Increase incentives to build and maintain natural infrastructure
We desperately need to increase the supply of high-quality habitat, which remains the primary threat for most declining species worldwide. There are a growing number of proven, incentive-based tools to boost the supply of wildlife habitat, like paying ranchers for elk presence to reduce the costs of coexistence, compensating farmers to leave water in streams for trout, and sharing costs with ranchers to improve sage grouse habitat. But to unleash the power of incentives for conservation abundance, we need to increase financing in creative ways, as well as make changes to law and policy, such as reforming aspects of the Endangered Species Act to give landowners an incentive to recover listed species on their land, as PERC has long advocated.
Reduce barriers to active conservation
The wildfire crisis costs Americans nearly $400 billion annually and threatens ecosystems and human communities alike. Forest management, such as thinning and prescribed burning treatments, can greatly reduce wildfire risk. But these treatments are slow, expensive, and easily stopped by local objectors and the threat and reality of lawsuits. Abundance policies could change that. For example, PERC research has found that from the time the U.S. Forest Service begins the environmental review process under the National Environmental Policy Act, it takes an average of another three-plus years to start a mechanical treatment project on the ground, or nearly five years to start a prescribed burn. More complex forest restoration projects can take much longer. Policy reforms could help accelerate solutions to the wildfire crisis—and there’s similar potential to harness reforms to speed up conservation of endangered species, movement of water through markets, and other domains.

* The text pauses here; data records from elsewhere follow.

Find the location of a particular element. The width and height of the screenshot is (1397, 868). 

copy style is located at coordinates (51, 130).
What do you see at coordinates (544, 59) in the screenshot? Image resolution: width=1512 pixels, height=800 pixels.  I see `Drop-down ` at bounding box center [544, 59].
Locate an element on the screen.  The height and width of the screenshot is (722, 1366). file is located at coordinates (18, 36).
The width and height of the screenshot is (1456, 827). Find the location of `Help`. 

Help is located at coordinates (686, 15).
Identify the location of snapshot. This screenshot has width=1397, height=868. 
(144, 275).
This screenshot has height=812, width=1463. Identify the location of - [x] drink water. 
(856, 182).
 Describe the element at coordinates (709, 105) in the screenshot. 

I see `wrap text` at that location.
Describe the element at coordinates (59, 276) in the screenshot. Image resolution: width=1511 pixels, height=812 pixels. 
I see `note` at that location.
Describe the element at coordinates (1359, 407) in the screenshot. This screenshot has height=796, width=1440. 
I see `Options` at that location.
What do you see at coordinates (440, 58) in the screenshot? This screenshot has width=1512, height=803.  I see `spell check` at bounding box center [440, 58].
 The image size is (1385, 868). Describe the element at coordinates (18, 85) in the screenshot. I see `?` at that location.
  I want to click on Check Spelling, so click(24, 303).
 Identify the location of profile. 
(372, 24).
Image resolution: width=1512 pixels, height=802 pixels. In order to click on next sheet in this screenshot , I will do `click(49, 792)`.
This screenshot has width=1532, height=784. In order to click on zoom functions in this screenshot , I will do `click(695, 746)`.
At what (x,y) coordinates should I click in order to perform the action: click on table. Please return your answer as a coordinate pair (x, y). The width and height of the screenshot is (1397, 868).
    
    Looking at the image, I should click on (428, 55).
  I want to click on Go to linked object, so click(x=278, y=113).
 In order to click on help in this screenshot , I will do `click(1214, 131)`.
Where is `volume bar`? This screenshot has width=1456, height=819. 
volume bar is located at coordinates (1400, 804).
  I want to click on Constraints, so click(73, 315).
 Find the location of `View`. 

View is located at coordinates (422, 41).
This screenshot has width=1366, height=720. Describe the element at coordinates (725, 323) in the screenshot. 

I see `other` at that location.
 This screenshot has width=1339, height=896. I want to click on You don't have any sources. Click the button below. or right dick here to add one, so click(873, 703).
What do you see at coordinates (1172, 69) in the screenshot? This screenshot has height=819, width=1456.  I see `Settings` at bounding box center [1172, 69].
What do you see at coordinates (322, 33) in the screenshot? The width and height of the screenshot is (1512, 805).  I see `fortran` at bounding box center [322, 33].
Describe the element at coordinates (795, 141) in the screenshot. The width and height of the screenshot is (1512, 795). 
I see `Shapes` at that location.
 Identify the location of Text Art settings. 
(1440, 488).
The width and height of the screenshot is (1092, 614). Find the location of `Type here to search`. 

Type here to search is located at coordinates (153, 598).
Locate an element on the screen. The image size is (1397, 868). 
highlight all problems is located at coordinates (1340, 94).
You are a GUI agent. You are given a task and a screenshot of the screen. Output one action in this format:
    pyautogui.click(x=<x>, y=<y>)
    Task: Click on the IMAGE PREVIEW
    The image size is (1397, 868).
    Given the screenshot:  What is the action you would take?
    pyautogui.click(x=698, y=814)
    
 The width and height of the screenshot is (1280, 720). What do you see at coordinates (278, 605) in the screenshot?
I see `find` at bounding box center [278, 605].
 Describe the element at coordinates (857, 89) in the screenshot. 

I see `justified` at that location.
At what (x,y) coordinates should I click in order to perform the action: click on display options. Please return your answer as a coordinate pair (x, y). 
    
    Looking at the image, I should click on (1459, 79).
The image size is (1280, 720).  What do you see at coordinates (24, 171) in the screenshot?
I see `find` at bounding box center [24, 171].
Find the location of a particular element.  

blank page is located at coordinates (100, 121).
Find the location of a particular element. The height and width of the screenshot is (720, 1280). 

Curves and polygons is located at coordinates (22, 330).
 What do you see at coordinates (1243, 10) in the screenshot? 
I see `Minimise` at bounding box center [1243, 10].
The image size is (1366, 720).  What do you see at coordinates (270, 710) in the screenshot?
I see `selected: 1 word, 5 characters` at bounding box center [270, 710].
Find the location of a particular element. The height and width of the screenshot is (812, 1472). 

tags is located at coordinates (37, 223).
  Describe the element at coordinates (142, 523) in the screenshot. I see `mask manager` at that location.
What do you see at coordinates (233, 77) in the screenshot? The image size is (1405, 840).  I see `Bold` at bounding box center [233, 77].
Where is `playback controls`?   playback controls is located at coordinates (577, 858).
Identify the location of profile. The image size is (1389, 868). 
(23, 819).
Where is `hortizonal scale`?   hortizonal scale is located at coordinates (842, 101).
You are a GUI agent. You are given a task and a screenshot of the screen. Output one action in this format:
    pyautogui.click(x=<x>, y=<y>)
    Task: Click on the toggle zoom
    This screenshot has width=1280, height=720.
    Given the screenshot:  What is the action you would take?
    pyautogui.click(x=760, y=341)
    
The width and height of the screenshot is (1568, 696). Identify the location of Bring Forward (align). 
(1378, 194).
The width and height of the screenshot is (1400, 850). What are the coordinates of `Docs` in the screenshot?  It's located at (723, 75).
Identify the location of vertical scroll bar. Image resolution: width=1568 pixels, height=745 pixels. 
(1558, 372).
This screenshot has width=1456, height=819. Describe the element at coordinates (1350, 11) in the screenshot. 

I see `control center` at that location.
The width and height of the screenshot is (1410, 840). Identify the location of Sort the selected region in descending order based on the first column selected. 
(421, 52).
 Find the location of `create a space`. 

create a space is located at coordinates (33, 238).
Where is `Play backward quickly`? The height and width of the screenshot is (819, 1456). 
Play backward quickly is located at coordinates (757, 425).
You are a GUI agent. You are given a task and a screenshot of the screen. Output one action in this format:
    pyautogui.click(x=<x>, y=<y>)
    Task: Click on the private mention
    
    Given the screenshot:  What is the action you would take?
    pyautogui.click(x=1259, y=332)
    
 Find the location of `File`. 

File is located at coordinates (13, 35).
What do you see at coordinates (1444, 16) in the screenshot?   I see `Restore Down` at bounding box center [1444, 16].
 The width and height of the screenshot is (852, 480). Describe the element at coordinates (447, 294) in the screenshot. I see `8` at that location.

Build conservation fixes into infrastructure abundance
Energy, housing, and other needed human infrastructure can be built in ways that maximize conservation potential—if conservation researchers and practitioners can invent and include these innovations in the construction process. For instance, building out solar on rooftops rather than in native grasslands or forests spares nature, but red tape often makes the former cost prohibitive. Dreaming up ways for solar panels to share land with farms, ranches, canals, and habitat restoration projects can not only use less land but also can juice farm profitability, reduce water loss, and build new habitat for pollinators and other wildlife. On the housing side, wins for people and the environment are possible with clustered development that avoids prime habitat, dense and intensive housing buildouts, and nature-friendly yard practices. We need to create better designs, improved siting tools, supportive policies, and sound incentives to make this happen.
Like salmon swimming upstream to spawn, there will be swift currents to navigate and waterfalls to overcome to make a conservation abundance agenda a reality. But in harnessing the principles of abundance, the conservation community, groups focused on human needs and built infrastructure, and conservation-minded citizens across the political spectrum can come together to help build a world where both nature and humans flourish.
Sophie Gilbert thanks Max Lambert, director of science for the Nature Conservancy in Washington State, for indispensable help thinking through and working on this issue. Their journal article, “Building Plentiful Housing and Energy Needs Conservation Science,” is currently undergoing peer review.